SpanMarker-SciClimateBERT for Climate Research NER

This model is a SpanMarker model fine-tuned for fine-grained Named Entity Recognition (NER) in the climate change research domain, extracting 28 distinct entity types. It utilizes the domain-specific P0L3/sciclimatebert as the underlying encoder.

📌 Model Details

  • Model Type: SpanMarker
  • Encoder: P0L3/sciclimatebert
  • Maximum Sequence Length: 512 tokens
  • Maximum Entity Length: 14 words
  • Language: English
  • License: cc-by-sa-4.0

Model Labels

Label Examples
Asset "mental health", "water resources", "raw material"
Body Part "plant leaves", "deep tissue compartment", "leaves"
Body of Water "Dhaleshwari river", "rivers", "peripheral rivers"
Chemical "marine algal toxin", "domoic acid", "cathode materials"
Disease "acute neurologic signs", "chronic epileptic syndrome", "seizures"
Ecosystem "cloud forests", "Tropical montane cloud forest", "polluted environment"
Energy Source "battery cells", "fossil fuels", "12-cell series battery-pack prototype"
Field of Study "study", "veterinary medicine", "reference laboratory"
Geographical Feature "heterogenous topography", "low point", "mountainous regions"
Intellectual Artefact "Veterinary medical records", "data", "Daily husbandry records"
Location "wild", "Westbrook", "beaches"
Mathematical Expression "Stepwise machine hour constraints", "difference", "gradient"
Measuring Device "MRI scan", "station", "EEG"
Meteorological Phenomenon "climatic variability", "climate change", "rainfall"
Method "serum monitoring", "clinical efficacy", "dosing"
Natural Disaster "seasonal air pollution", "heavy metal contamination", "environmental pollution"
Natural Phenomenon "biochemical changes", "changing ocean conditions", "algal blooms"
Organism "Zalophus californianus", "California sea lions", "species"
Organization "NOAA National Marine Fisheries Service", "reference laboratory", "long-term care facility"
Other "reports", "normal eating", "marine mammal health"
Person "staff", "clinicians", "Clinicians"
Physical Artefact "electric vehicle", "paved east – west road", "EVs"
Physical Phenomenon "normal food intake", "seasonal changes", "structural abnormalities"
Policy "safety", "pollution", "energy security"
Quantity "energy density", "200 mAhg − 1", ">"
Satellite "satellites", "TRMM", "Tropical Rainfall Measuring Mission"
System "climate", "system structure", "global overturning circulation"
Time Period "101 days", "periods of prolonged anorexia", "several decades"

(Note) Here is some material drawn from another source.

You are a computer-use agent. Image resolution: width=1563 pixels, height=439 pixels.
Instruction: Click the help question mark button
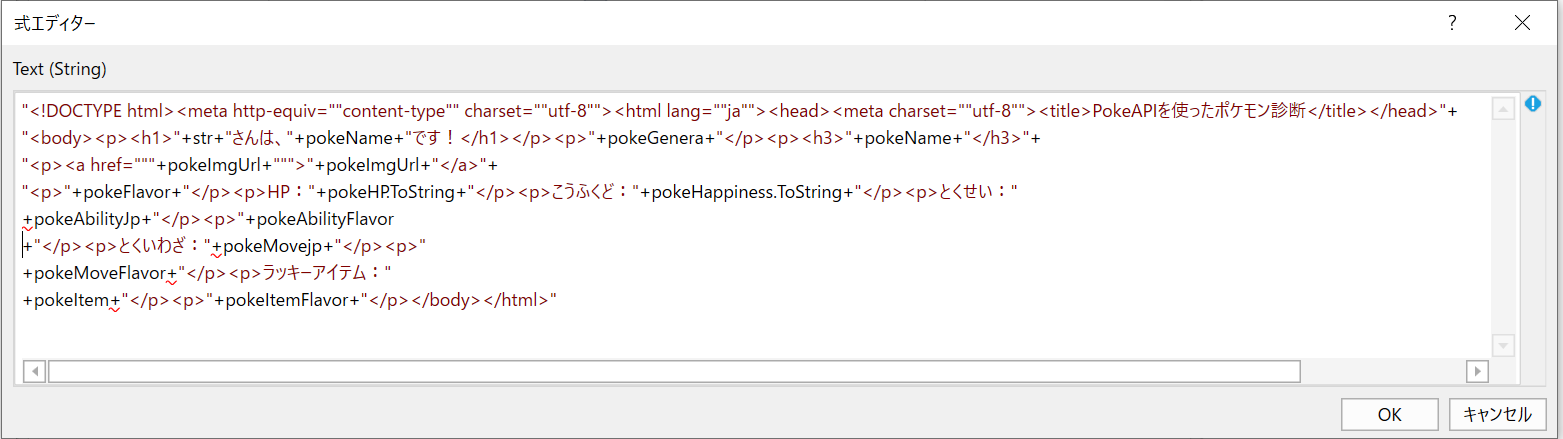tap(1452, 23)
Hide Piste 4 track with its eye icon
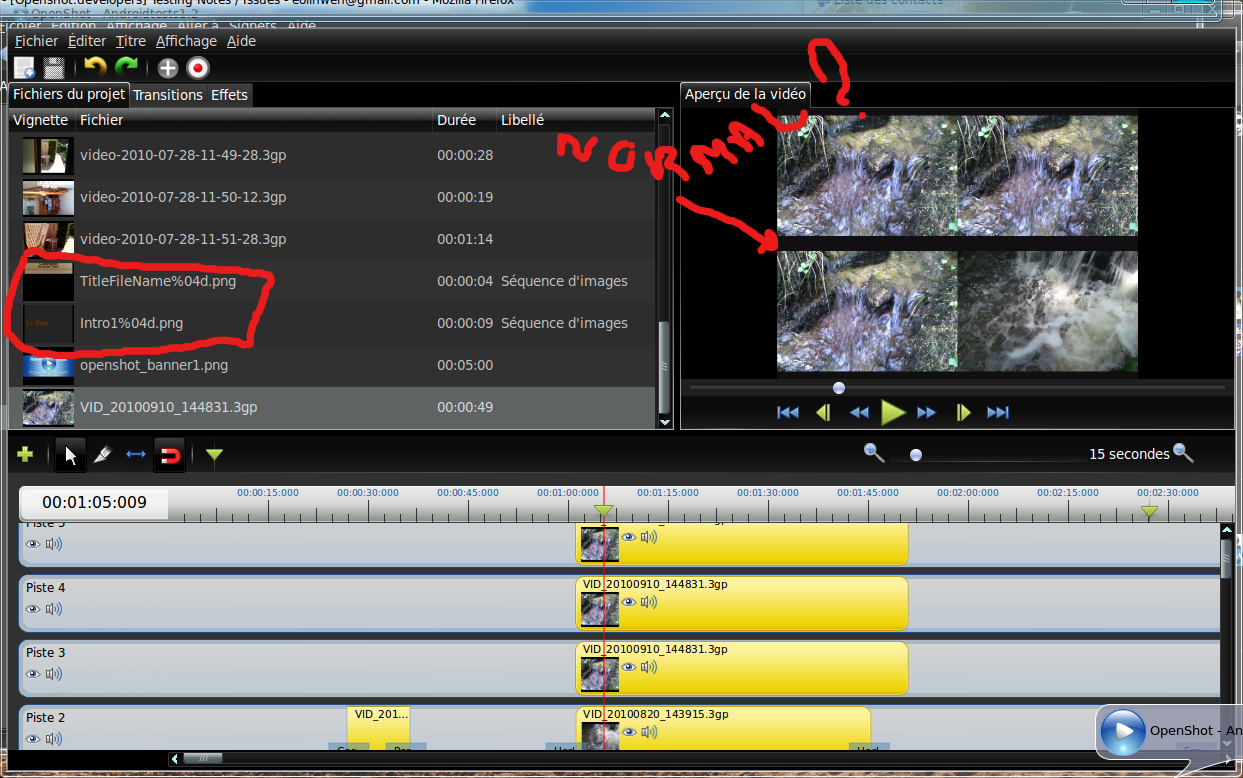 33,609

🚀 Main Results (Selected Checkpoint)

This repository provides the best-performing checkpoint selected from 5 runs with different random seeds. While the internal training logs tracked performance on the validation split of CliReNERsilver, the final model selection and the metrics below are evaluated on the independent, expert-annotated CliReNERgold dataset.

Metric Score
Precision 56.49
Recall 49.63
F1 52.84

This checkpoint corresponds to the seed with the highest strict F1 on the gold evaluation set (Seed 3 - 3012).


📊 Results Across Seeds

We fine-tuned the model using 5 different random seeds to assess the stability and robustness of the architecture on the domain-specific text.

Seed Precision Recall Strict F1
1 54.41 45.14 49.34
2 45.58 37.05 40.87
3 56.49 49.63 52.84
4 53.84 48.69 51.14
5 53.31 45.34 49.01

Summary:

  • F1: mean = 48.64, std = 4.60
  • Precision: mean = 52.72, std = 4.17
  • Recall: mean = 45.17, std = 4.96

Model Selection Strategy: The uploaded checkpoint is the single best seed (highest strict F1 on the gold dataset), ensuring strong performance and high-fidelity alignment with domain-expert consensus.


📂 Dataset & Evaluation

  • Training Dataset: CliReNERsilver
    • Splits used: Stratified 80:10:10 ratio (Train/Validation/Test). The 80% split was used for training.
  • Evaluation Dataset: CliReNERgold
    • Splits used: Evaluated on the combined 192 sentences (expert-annotated via Weighted Expert Voting).
  • Preprocessing:
    • Texts were tokenized using the tokenizer corresponding to the SciClimateBERT encoder.
    • The dataset utilizes a flat NER schema (nested entities are excluded, and overlapping entities are resolved to the most relevant span).
  • Metric Details:
    • F1 type: Strict F1 (Entity-level exact match).
    • Evaluation was performed ensuring entities match both the exact boundary span and the exact semantic label to be considered correct.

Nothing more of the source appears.